佐伯はシャワールームで、朝食へ向かうための身支度をしている。僕がベッドを抜け出すときに目覚めた彼女は、「おはよう」と声をかけてから、パジャマ姿でシャワールームに入った。ショップの店員が選んだいちご模様のパジャマは幼すぎて、案の定佐伯に全く似合わなかった。彼女には、モノトーンの幾何学模様がよかったのではないかと僕は思い、そんな感想を抱く自分に奇妙な違和感を覚える。着ているのは、かつてクラスの人気者だった佐伯なのだ。その彼女が、当時日陰者だった自分の前にパジャマ姿を晒している。今更ながら、なぜ? という疑問がないわけでもなかった。
「今日は酷い雨ね」着替えた彼女が、窓の前で僕に並んだ。「これが雪なら、ロマンティックなのに」
彼女は雨を疎んでいるような、寂しい顔付きになる。
「雨は嫌い? 僕は好きだよ」
「私は嫌い。鬱陶しいもの」
「僕はその鬱陶しさが好きなんだ。自分のいる空間が、閉鎖的に感じられるほどの酷い雨がいい」
彼女は窓の外へ向けていた視線を、驚いたように僕へ向けた。
「どうして?」
「研ぎ澄まされる気がして、物事に集中できるんだよ。僕にとって、曲作りには最適な環境なんだ」
激しい雨になると、僕はいつも色々なことを諦め、ギターを手に取り曲を作った。すると、時間の経つのが速かった。気付くといつも、三時間や四時間はあっという間に過ぎている。ただし、結果の良し悪しは別だ。出来具合は、インスピレーション次第だった。集中するとか時間をかけるとか、そういったものには関係しない。それでも僕は、不意に湧き出るひらめきが、そうした集中する時間に関係していると信じている。だから時間をかけて結果が出なくても、それを無駄だったとは考えない。
「結局僕は、根暗なんだよ」
佐伯はじっと僕を見つめて言った。
「素敵な根暗よ」
彼女は僕に向けた視線を、逸らそうとしなかった。僕もそれから、逃げることができなくなった。

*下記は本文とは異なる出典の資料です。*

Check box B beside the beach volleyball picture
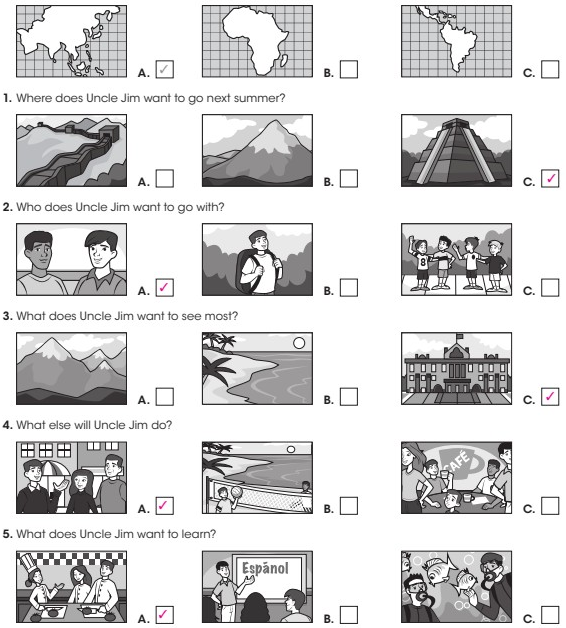Image resolution: width=566 pixels, height=628 pixels. click(x=348, y=505)
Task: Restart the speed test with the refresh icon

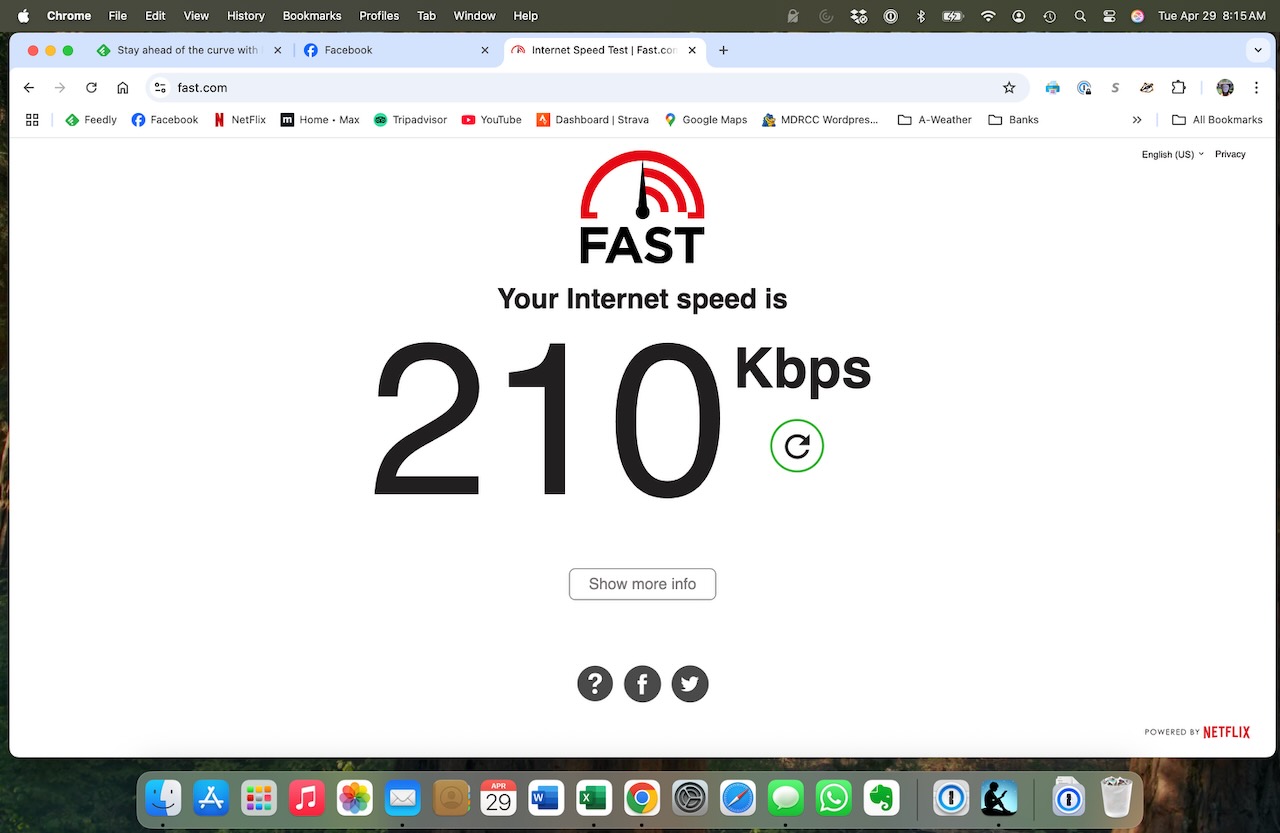Action: [x=797, y=446]
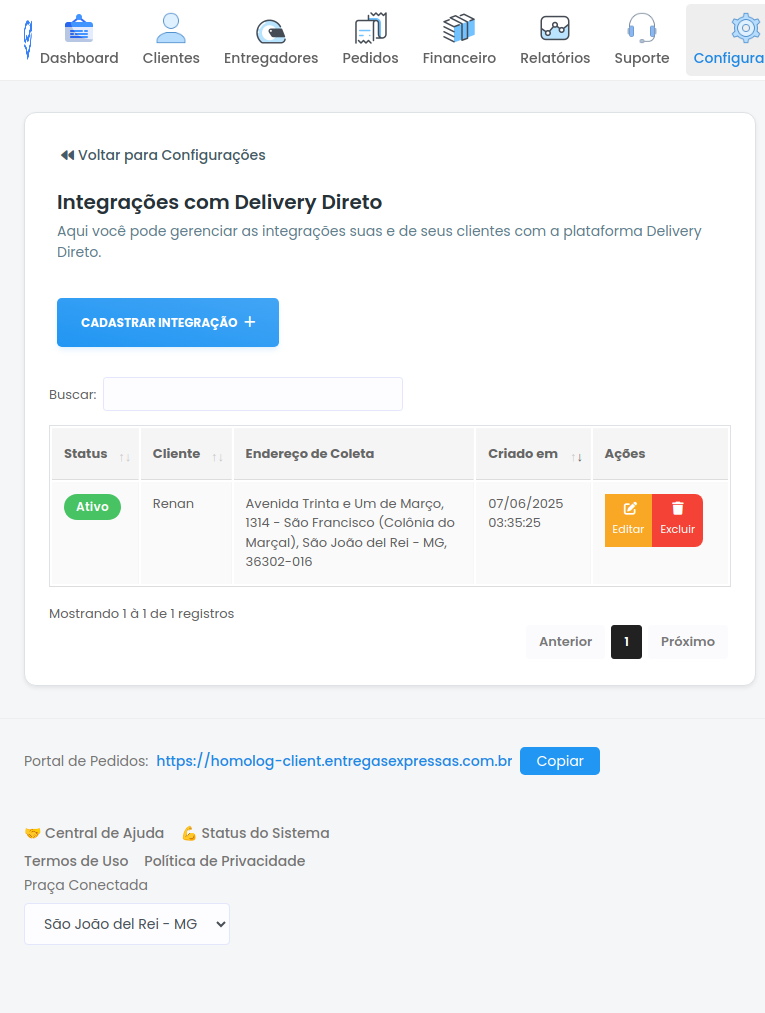The image size is (765, 1013).
Task: Change city from São João del Rei
Action: pos(126,924)
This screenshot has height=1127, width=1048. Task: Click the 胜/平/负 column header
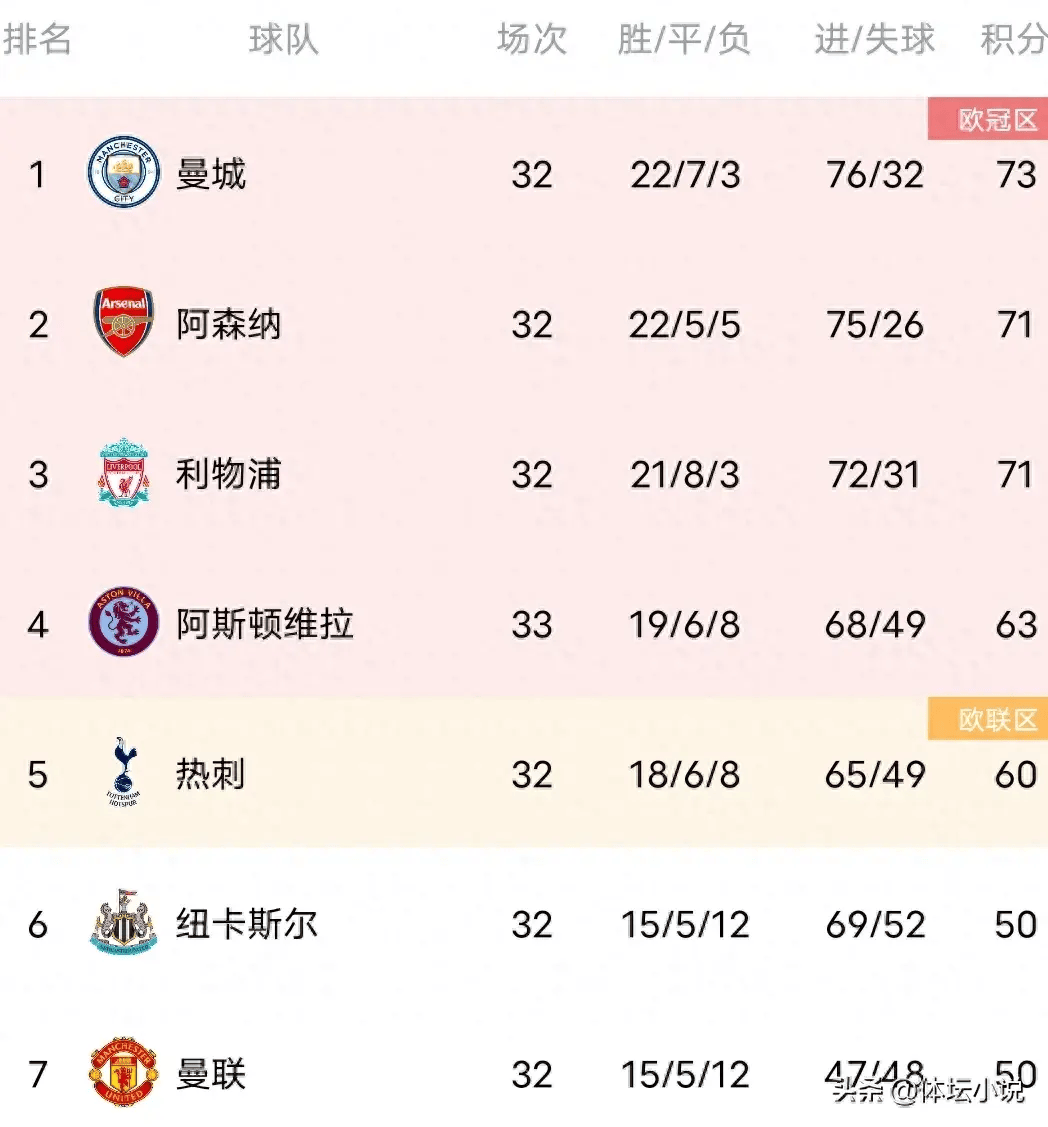pos(684,39)
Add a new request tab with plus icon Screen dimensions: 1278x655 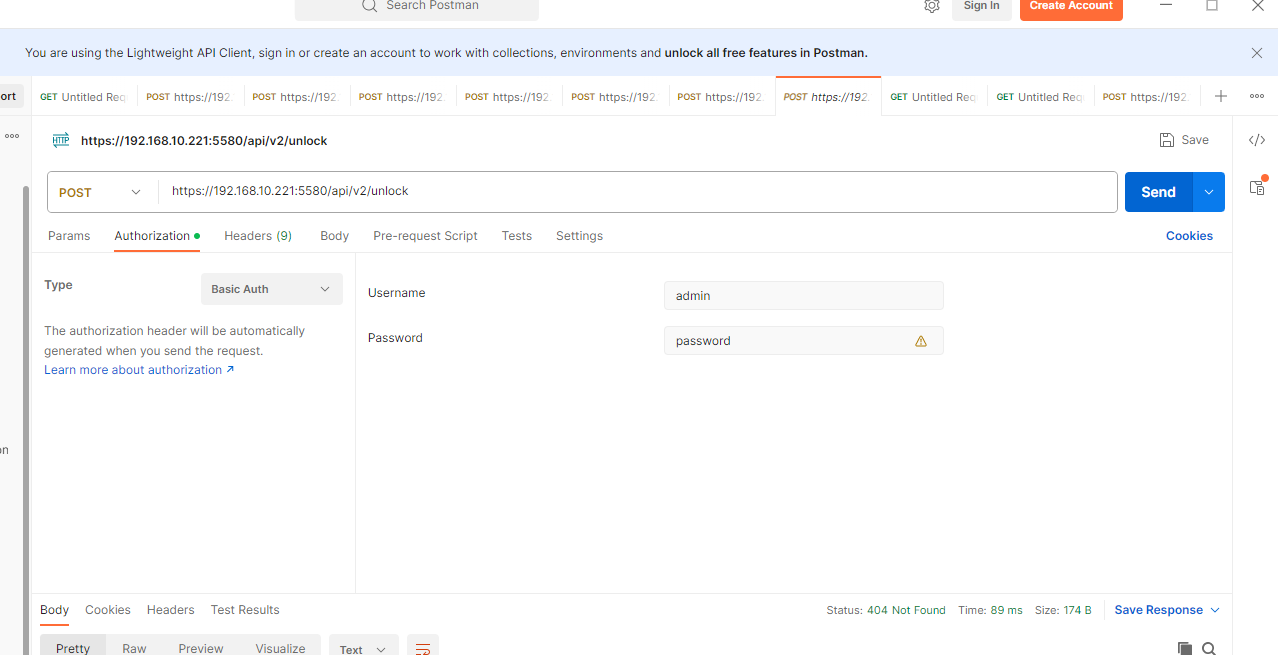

彼女が目を閉じる。雨がとめどなく伝う窓の前で、僕たちは初めて、唇を合わせた。
四人で朝食を済ませ、再び県警本部を訪れるために外へ出た。ホテル周辺に、怪しい気配はなかった。念の為、前日と同じようにタクシーを使うことにする。
心配だったのは、むしろ県警本部の方だった。県警本部長が動いていることは、もはや周知の事実となったのだ。もし相手が見張るとすれば、おそらく本部の方だ。そして自分がヤクザなら、そんな危ない場所で事を起こさず、先ずはターゲットの宿泊ホテルを突き止めようとするだろう。つまり、自分たちが県警本部へ現れた事を知られず、帰りに後をつけられないことが大切なのだ。
雨脚は弱まっていたけれど、タクシーに乗り込む際、濡れるのが気になるくらいの雨量が残っていた。車が発進してから僕と井上は、絶えず車の後ろや横を確認した。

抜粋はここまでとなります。